Like I said earlier, PC Ran fine for several months before it started the issue and I can't recall any changes or happenings to the PC that happened around that time that could possibly cause the issue. Any help would be great, I'm extremely frustrated with it, and very much out of ideas.


----------



## Tumbleweed36 (May 14, 2005)

Hi,

Sounds to me like you have a port sharing problem. Here is what I would try if it were mine:

Why not give the following a try:

1) Download the newest and latest drivers from the modem manufacturer’s website. (I know, you have a disk, but download the newest and best anyhow.

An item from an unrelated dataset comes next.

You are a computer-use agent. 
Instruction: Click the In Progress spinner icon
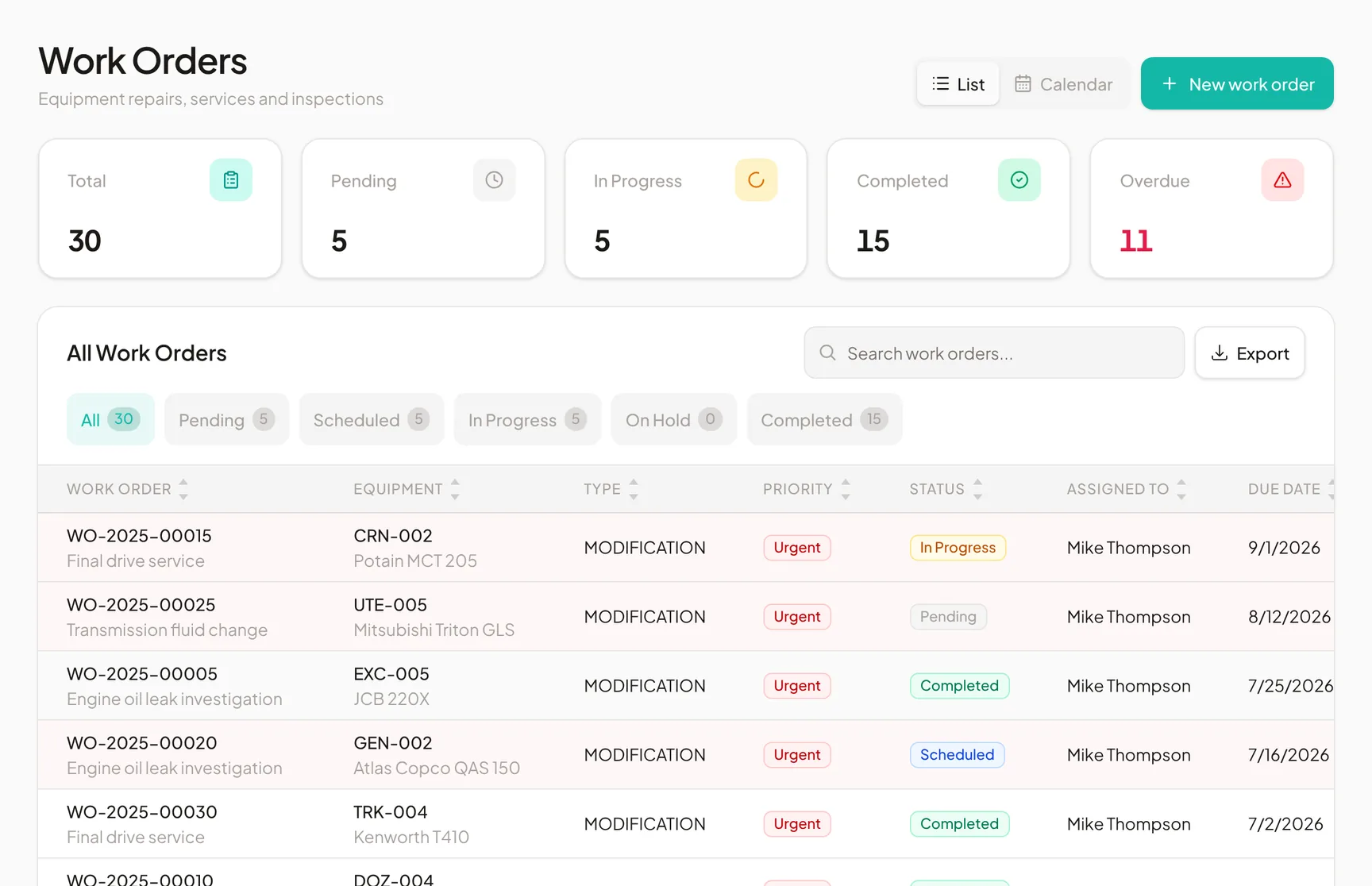coord(756,180)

2) Enter Start, Control Panel, System, Hardware, Device Manager and DELETE any references to any modem.

3) Shut down and physically remove the modem and then put the modem back in PCI slot #3 (Third slot down from the AGP slot)

4) Boot up and enter the BIOS setup menu.

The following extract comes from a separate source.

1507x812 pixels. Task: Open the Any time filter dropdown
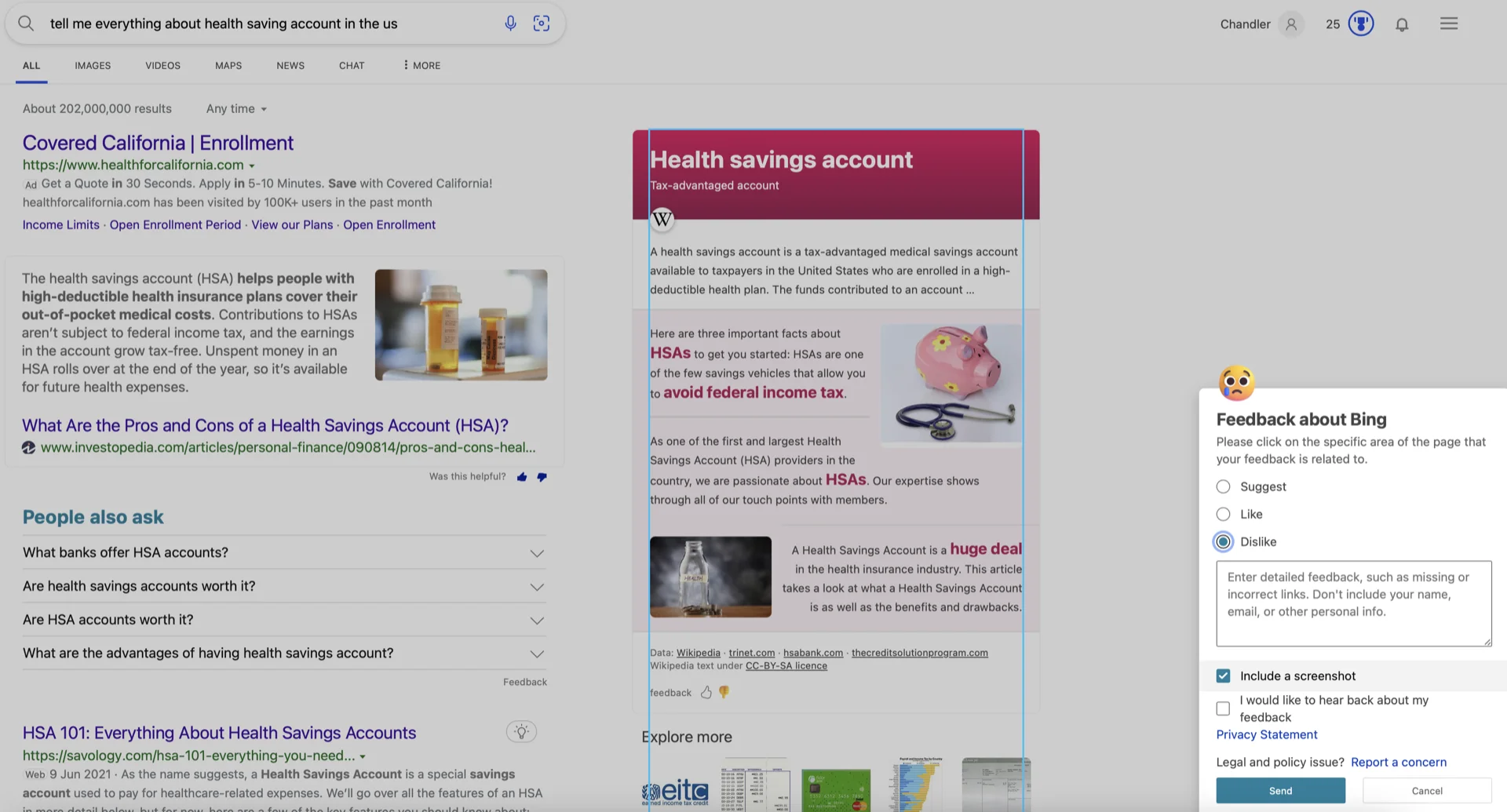pos(236,109)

5) In the BIOS setup menu find the PnP area. If you are running WinXP, then DISABLE Pnp….however, if you are using Win98, then make sure it is ENABLED.

6) Save and Exit

7) Boot back up and when the computer finds your modem, then load the drivers that have been downloaded from the manufacturer’s website. It may tell you that the latest and best are already installed, but install them anyway. (for example, WinXP only has v.90 drivers and not the most recent v.92 that are needed for best operation) If it says they are not digitally signed, then load them anyway. This is a long story, but I can assure you it is a money issue and a rip off from Microsoft in my opinion.

This should get you going!


----------



## Tonedeaf (Jun 15, 2005)

Well, tried that solution with several drivers, including the newest, windows, and one I had on the CD and all still gave me the same issue.


----------



## hosseinrz (Jan 29, 2006)

Are you sure that your phone line is ok ?
Your phone line may be has some noise that makes that problem.
It could be a low noise because too much noise does not let you
connect at all or drop the connection frequently.
Check your phone line.
Change your ISP, maybe their phone line or modem is bad.
Some times your modem and line and computer are good
but your other parties hardware are bad and make you
several problems.

Regards.


----------



## Tonedeaf (Jun 15, 2005)

Have tried both of those solutions and both didn't work. Tried Earthlink and NetZero as separate ISPs and tried a phone line I know works, because it works fine with another PC. The other PC That we have also runs fine on my line and doesn't have the same issue.


----------



## syncro (Jan 25, 2006)

I had a similar problem with a Phanta HSP56 internal modem in an older Dell pc running 98se. See the Win 98 forum and entry "modem seems to stop momentarily". I also can only access the internet via dial-up. The NIC and the dial-up were enabled. As suggested, I disabled the NIC (3Com Fast EtherLink) in the device manager. Problem seems to be corrected (this the third day since change).


----------



## BlazingFire456 (Sep 22, 2005)

I think you mean DSL and *Cable* is not available where you live. Satellite internet is available anywhere in the continental US from what I know. You could try looking into one of them if you are tired of dial-up.


----------



## Tonedeaf (Jun 15, 2005)

BlazingFire456 said:


> I think you mean DSL and *Cable* is not available where you live. Satellite internet is available anywhere in the continental US from what I know. You could try looking into one of them if you are tired of dial-up.


Well, we looked into satellite and the prices on satellite are a little more than we want to pay. I've also heard that the quality of satellite internet isn't even much better than Dial-Up and isn't worth the amount you have to pay.

As for disabling the NIC I tried that as well. On both motherboards I've used and that didn't solve the problem on either of them. I've also tried disabling onboard Ethernet in BIOS as both boards had onboard ports.


----------